Has Panera Bread sold out?

That may be how some longtime fans of the 36-year-old bakery and café chain react, as Panera’s business continued to boom thanks to its healthy fare and social mission. What was once a solo shop in suburban St. Louis exploded into a chain of over 2,000 restaurants, which serve healthy soups, salad, sandwiches, pastries and gooey mac-n-cheese.

But for founder and CEO Ron Shaich, leading a company that has been public since 1991 comes with its share of headaches.

“I spend about 20 percent of my time explaining what I do and what I’m going to do,” he recently told Fortune magazine. “I think being private, for Panera, doesn’t give us anything other than it frees us up.”

On Wednesday, Shaich agreed to sell Panera Bread to Luxembourg-based food giant JAB Holding Co. for $7.2 billion. With the assumption of Panera’s debt, the acquisition’s total value soars past $7.5 billion.

JAB, which is owned by a wealthy German family, also outright owns or has a major stake in Krispy Kreme, Caribou Coffee, Keurig Green Mountain, Peet’s Coffee and Tea, Stumptown Coffee Roasters, and Einstein Bagels. Fashionistas will also note that JAB owns a bevy of luxury brands, including Bally, Jimmy Choo and Belstaff.

Longtime Panera Bread stockholders will profit handsomely as JAB plans to pay about $315 a share. Shaich often tells the media that Panera has been the best-performing American restaurant stock over the past 20 years, with share prices increasing 8,000 percent – a rate far faster than previous food company rocks stars such as Starbucks, Chipotle and Buffalo Wild Wings. Recent buyers will not fare too poorly, either: In early November, shares of Panera were selling for $186. And Shaich will benefit as well, as he reportedly owns about 5 percent of Panera’s Series A shares.

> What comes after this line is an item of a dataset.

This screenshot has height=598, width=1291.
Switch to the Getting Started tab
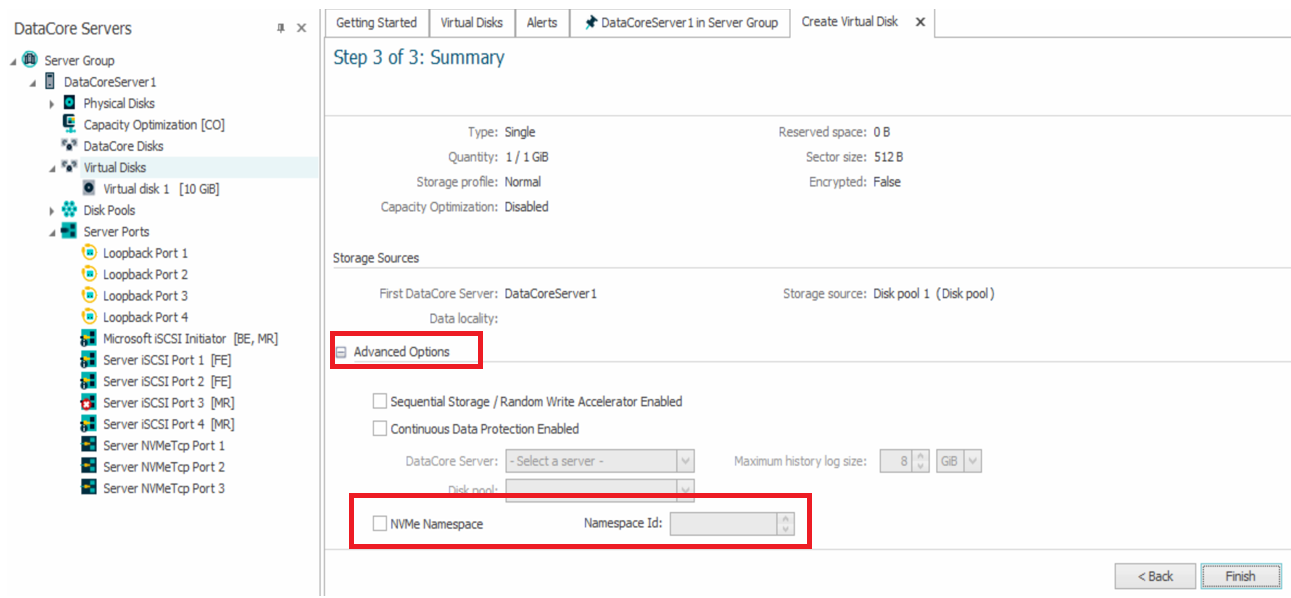click(x=376, y=22)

But fears that Panera will change its ways as stockholders cash out may be unfounded. The company has built itself into a juggernaut that reaps $5 billion in sales annually because of what it says is a commitment to sourcing the freshest and best possible ingredients. Over the years, Panera has gone against the U.S. food industry’s conventional wisdom, with one example being a “no-no list” of additives and preservatives the company pledged to remove from its menu items. And JAB has a reputation for maintaining a hands-off approach toward the popular consumer brands it buys.

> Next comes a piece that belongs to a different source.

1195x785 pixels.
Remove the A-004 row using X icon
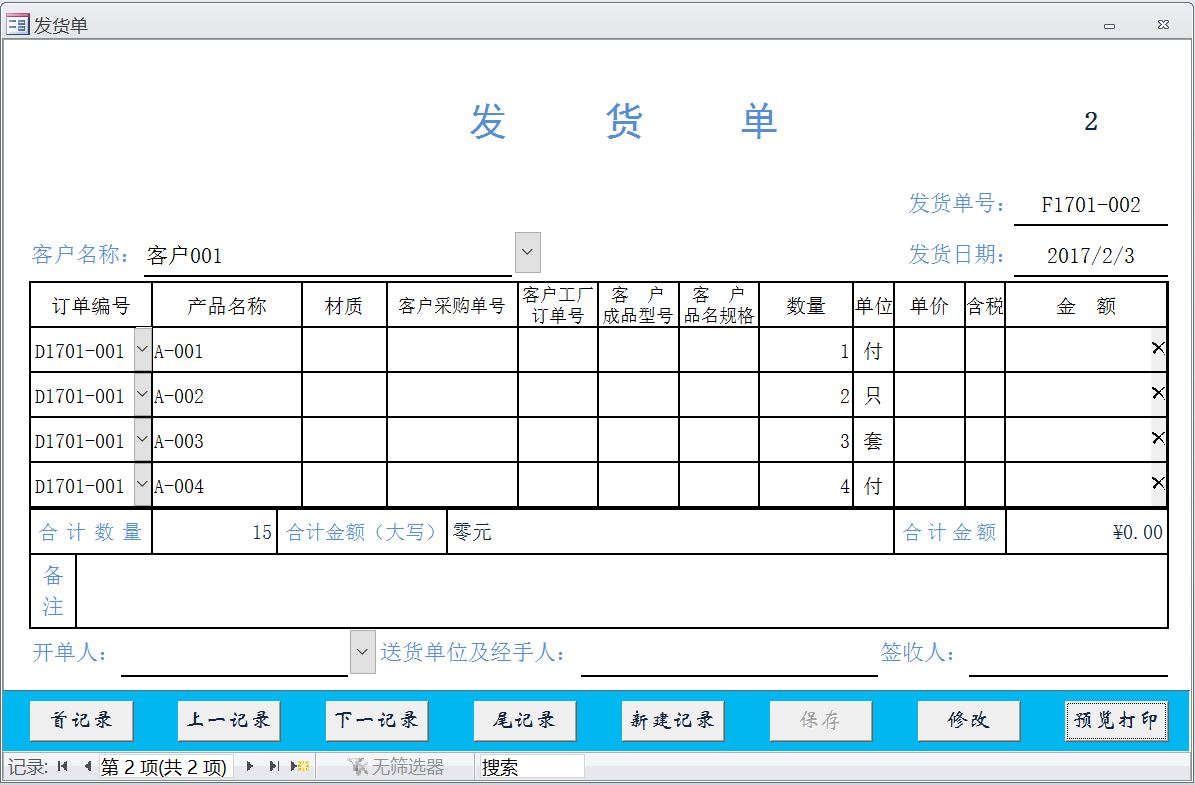pyautogui.click(x=1158, y=484)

Shaich told Panera fans as much during his interview with JAB, saying his company and the food conglomerate shared a long-view approach. "They are very committed to long term decision-making," he said of JAB. "And very committed to a hands-off approach."

So while the newest addition to the JAB family means we may see Peet’s or Caribou coffee in Panera locations, the odds are high that those tempting but noxious Krispy Kreme glazed doughnuts will not take over the chain’s menu.

Consumer tastes have changed, which explains the recent struggles for fast-food chains such as McDonald’s and beverage companies including Coca-Cola and Pepsi. The world’s largest food companies know that tinkering with a profitable business venture could sour if consumers realize their favorite upstart brands have changed ingredients or shied away from their social agenda.

Coca-Cola, for example, let Honest Tea run its own show after purchasing the beverage upstart in 2011; the same goes for Unilever’s ownership of Ben & Jerry’s, along with General Mills' management of brands such as Annie’s, Cascadian Farm and Muir Glen. The odds are high that regulars who frequent a Panera location will not notice any difference.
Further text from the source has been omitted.